Comment by carsonfarmer 12 hours ago

1 reply

You're right, we should delve into a comparison more with respect to prolly trees. We actually have a lot of experience with prolly trees, and have found, in practice, that you need to do a lot of the things that folks like dolt have had to do to make them work nicely. Whereas with G-trees, the basic implementation turns out to be quite nice (and extremely easy to reason about).

One of the biggest benefits of G-trees in my mind, is their ease of implementation. Additionally, we did a lot of work to explore their statistical properties, which doesn't exist for prolly trees (though in hindsight, we have done this, so should probably write it up formally).

EdSchouten 9 hours ago

Another thing that's worth investigating:

As the name implies, the sizes of nodes of Prolly trees and geometric search trees are geometrically distributed. My question is: is this really the right distribution to use? The larger nodes get, the larger the probability is that they get mutated. This means that in a content addressed storage system, there will be more large objects than small ones. My gut feeling tells me that the distribution should be uniform, with the spread between min/max sizes bound by a small constant factor (2x? 4x?).

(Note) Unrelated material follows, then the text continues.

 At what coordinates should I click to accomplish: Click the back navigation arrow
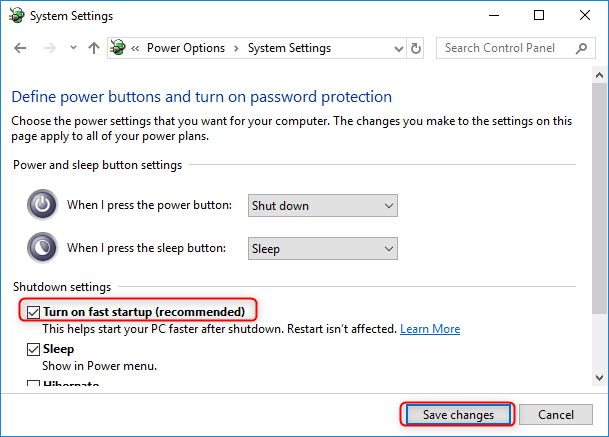coord(20,48)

Some time ago I experimented with this, where I implemented a content defined chunking algorithm that chunks inputs at locations where the value of a rolling hash is maximal, as opposed to finding offsets at which the first/last n bits are zeros/ones. My observation was that this led to a 2-3% reduction in storage space usage. The source code for this can be found here:

https://github.com/buildbarn/go-cdc

Would it also be possible to model trees around this approach as well? If so, would this lead to better deduplication rates than Prolly/geometric search trees?